Reproduce verbatim everything from the beginning of the entries below down to and including the line that contains "The width and height of the screenshot is (502, 364).".

RECORDS PROVIDED:
»»

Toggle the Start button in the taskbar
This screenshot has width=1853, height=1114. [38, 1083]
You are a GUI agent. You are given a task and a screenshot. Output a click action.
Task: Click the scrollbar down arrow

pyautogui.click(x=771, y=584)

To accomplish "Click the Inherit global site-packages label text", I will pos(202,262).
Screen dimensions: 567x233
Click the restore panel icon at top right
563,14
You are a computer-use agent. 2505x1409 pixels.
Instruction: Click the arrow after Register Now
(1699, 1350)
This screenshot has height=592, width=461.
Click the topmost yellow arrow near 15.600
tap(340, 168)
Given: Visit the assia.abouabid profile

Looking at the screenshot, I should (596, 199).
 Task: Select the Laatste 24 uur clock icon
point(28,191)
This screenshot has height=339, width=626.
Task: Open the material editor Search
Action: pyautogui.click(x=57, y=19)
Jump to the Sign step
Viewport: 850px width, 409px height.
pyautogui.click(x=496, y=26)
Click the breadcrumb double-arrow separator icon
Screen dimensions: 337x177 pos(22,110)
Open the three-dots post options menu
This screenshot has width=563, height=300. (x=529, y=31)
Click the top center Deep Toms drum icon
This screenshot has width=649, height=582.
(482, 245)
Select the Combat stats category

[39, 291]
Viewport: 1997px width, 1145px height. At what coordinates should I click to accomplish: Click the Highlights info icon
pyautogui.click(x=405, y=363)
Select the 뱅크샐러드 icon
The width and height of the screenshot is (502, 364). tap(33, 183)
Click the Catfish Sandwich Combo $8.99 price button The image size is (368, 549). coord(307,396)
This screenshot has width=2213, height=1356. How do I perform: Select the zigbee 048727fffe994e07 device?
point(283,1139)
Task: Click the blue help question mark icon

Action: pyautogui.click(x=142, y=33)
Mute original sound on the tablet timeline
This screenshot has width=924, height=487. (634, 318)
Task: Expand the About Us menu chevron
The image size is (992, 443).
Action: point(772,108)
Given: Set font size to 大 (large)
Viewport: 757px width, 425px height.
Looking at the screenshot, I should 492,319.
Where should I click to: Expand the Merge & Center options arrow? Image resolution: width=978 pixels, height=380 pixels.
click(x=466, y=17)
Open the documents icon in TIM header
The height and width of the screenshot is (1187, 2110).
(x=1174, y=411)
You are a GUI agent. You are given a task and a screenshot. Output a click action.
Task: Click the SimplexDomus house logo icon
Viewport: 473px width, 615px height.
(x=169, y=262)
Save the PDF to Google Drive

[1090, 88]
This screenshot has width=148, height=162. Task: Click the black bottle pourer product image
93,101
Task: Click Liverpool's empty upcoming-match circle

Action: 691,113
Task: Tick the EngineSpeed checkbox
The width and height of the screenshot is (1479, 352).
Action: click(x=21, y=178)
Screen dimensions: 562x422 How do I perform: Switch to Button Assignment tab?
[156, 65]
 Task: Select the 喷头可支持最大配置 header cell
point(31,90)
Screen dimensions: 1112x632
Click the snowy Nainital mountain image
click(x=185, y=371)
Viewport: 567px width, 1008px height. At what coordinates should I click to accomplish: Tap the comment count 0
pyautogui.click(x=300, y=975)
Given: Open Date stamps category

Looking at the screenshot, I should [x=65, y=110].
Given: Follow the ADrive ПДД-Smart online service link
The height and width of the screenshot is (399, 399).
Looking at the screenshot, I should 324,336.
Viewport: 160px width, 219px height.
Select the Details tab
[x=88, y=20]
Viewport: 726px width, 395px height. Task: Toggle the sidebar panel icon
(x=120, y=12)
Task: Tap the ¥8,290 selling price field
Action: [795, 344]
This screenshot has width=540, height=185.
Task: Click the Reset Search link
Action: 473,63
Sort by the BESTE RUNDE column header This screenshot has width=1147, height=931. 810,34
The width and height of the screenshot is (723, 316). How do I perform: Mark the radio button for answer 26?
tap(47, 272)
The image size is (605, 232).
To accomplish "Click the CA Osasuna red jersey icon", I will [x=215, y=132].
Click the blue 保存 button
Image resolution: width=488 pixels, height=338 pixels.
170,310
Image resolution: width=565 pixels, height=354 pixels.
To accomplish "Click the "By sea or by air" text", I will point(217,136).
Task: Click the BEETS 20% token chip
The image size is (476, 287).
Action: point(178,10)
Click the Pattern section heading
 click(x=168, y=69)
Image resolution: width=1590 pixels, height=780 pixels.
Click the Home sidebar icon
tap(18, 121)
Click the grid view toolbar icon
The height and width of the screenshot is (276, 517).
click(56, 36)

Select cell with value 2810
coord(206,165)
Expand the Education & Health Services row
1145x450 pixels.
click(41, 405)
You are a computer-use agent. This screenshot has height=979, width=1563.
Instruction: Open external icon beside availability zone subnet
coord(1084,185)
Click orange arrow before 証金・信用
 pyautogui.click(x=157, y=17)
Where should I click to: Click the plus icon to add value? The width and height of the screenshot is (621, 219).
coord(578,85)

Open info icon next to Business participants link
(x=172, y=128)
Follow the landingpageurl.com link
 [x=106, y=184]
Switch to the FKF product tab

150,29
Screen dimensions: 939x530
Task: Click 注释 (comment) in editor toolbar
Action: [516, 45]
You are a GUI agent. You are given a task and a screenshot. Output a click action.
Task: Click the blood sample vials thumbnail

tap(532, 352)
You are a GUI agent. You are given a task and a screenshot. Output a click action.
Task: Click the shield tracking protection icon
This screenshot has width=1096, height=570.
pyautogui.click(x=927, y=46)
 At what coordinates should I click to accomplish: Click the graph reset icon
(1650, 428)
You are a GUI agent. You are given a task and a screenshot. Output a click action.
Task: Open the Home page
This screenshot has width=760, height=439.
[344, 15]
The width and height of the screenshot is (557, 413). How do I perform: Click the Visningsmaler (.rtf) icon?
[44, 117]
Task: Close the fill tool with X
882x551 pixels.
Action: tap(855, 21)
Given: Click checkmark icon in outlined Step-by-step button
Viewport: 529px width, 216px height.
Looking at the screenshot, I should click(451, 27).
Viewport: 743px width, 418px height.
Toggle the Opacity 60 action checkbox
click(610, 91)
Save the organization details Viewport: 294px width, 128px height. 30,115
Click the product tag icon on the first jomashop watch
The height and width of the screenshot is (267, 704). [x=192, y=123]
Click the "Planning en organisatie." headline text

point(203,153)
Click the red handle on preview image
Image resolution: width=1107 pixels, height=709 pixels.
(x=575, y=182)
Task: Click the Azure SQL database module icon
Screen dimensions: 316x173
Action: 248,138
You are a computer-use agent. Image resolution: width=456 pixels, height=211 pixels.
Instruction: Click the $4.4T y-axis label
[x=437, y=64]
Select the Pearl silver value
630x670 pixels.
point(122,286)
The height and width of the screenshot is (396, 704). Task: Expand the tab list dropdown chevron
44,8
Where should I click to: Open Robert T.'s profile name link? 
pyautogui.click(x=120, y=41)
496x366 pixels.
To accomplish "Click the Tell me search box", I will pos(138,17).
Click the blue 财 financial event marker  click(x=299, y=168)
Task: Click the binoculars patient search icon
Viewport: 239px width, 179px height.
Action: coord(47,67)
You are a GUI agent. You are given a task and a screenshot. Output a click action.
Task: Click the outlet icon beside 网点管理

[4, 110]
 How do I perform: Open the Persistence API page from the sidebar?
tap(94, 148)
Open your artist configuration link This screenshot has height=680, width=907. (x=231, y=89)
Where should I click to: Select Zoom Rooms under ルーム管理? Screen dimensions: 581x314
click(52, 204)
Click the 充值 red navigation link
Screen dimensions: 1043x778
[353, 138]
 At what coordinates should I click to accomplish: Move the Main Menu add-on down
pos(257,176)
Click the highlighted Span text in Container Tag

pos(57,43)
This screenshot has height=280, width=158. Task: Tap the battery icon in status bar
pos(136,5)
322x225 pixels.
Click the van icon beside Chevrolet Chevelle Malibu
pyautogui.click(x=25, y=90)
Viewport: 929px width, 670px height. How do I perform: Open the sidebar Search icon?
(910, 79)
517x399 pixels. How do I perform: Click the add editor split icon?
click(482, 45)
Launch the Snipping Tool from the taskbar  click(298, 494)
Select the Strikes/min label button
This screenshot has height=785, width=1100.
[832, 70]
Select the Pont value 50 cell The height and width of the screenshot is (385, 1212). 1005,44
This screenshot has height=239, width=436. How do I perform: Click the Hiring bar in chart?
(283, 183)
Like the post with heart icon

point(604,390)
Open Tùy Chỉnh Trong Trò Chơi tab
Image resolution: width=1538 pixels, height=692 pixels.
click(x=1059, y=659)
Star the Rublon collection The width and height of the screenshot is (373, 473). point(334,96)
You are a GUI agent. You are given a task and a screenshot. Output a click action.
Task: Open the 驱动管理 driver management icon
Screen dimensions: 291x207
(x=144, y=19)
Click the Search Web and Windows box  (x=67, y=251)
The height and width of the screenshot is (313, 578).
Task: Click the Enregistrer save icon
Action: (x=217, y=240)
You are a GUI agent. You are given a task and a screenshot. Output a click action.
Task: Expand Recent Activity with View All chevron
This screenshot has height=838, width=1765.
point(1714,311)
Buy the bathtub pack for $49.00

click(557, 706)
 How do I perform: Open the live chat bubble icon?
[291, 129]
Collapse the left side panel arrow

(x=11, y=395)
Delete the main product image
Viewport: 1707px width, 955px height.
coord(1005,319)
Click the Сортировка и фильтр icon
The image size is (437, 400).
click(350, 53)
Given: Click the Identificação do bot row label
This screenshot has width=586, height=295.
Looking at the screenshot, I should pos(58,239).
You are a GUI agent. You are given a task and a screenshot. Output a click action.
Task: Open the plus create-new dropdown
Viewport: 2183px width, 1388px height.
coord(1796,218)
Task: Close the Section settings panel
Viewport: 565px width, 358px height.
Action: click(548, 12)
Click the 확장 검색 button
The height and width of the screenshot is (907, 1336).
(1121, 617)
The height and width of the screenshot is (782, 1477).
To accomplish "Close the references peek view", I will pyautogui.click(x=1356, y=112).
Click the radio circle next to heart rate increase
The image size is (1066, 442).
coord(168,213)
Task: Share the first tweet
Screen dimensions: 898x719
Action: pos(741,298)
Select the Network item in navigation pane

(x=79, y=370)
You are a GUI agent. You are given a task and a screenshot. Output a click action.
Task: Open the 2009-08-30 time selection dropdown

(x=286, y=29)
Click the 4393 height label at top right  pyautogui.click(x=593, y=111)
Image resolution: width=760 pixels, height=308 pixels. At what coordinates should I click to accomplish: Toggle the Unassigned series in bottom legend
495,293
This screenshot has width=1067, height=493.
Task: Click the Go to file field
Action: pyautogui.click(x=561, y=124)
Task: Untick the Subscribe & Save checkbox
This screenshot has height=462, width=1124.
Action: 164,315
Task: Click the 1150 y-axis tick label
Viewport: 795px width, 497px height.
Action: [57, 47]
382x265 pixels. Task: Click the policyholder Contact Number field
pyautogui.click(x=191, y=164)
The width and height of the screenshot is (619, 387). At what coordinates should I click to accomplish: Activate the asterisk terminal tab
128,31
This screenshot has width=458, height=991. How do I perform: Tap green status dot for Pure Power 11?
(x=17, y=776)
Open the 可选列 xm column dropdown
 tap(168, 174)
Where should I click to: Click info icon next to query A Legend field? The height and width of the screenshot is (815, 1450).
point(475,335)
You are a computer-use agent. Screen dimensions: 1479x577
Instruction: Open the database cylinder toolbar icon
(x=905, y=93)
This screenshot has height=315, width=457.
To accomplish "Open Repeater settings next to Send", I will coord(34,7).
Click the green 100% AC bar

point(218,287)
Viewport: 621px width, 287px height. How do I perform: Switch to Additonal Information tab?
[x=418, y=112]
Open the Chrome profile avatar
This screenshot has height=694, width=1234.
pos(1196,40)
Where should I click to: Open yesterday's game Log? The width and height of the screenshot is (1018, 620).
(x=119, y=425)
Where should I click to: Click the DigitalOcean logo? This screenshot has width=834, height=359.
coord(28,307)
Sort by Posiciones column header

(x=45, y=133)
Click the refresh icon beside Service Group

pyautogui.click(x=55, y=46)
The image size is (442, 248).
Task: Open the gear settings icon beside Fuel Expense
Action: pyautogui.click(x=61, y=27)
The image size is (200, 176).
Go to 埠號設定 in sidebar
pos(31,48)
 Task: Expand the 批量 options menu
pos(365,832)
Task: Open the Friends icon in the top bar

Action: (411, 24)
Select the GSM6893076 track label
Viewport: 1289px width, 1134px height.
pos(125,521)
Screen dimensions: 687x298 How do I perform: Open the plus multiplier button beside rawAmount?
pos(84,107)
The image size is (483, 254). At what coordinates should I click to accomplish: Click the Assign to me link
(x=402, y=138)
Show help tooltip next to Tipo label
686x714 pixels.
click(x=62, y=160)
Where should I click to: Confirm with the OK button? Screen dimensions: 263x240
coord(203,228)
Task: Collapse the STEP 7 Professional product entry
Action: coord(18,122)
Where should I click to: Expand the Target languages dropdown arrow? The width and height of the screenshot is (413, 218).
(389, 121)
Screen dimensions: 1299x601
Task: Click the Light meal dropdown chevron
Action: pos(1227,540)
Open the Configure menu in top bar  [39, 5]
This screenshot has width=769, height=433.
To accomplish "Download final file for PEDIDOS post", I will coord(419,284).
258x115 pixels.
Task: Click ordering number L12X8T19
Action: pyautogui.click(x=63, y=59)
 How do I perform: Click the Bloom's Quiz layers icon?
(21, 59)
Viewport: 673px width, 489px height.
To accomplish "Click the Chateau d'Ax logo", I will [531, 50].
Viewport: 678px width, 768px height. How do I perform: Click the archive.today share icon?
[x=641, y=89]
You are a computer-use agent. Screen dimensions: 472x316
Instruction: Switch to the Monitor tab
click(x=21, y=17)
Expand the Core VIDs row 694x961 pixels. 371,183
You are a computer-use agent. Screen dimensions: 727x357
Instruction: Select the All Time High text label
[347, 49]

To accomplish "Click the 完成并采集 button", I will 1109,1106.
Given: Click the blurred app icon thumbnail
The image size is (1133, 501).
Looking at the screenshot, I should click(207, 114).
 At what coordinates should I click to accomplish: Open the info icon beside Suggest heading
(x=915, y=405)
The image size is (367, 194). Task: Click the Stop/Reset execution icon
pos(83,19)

««

RESPONSE:
Toggle the Start button in the taskbar
This screenshot has width=1853, height=1114. [38, 1083]
You are a GUI agent. You are given a task and a screenshot. Output a click action.
Task: Click the scrollbar down arrow

pyautogui.click(x=771, y=584)

To accomplish "Click the Inherit global site-packages label text", I will pos(202,262).
Screen dimensions: 567x233
Click the restore panel icon at top right
563,14
You are a computer-use agent. 2505x1409 pixels.
Instruction: Click the arrow after Register Now
(1699, 1350)
This screenshot has height=592, width=461.
Click the topmost yellow arrow near 15.600
tap(340, 168)
Given: Visit the assia.abouabid profile

Looking at the screenshot, I should (596, 199).
 Task: Select the Laatste 24 uur clock icon
point(28,191)
This screenshot has height=339, width=626.
Task: Open the material editor Search
Action: pyautogui.click(x=57, y=19)
Jump to the Sign step
Viewport: 850px width, 409px height.
pyautogui.click(x=496, y=26)
Click the breadcrumb double-arrow separator icon
Screen dimensions: 337x177 pos(22,110)
Open the three-dots post options menu
This screenshot has width=563, height=300. (x=529, y=31)
Click the top center Deep Toms drum icon
This screenshot has width=649, height=582.
(482, 245)
Select the Combat stats category

[39, 291]
Viewport: 1997px width, 1145px height. At what coordinates should I click to accomplish: Click the Highlights info icon
pyautogui.click(x=405, y=363)
Select the 뱅크샐러드 icon
The width and height of the screenshot is (502, 364). tap(33, 183)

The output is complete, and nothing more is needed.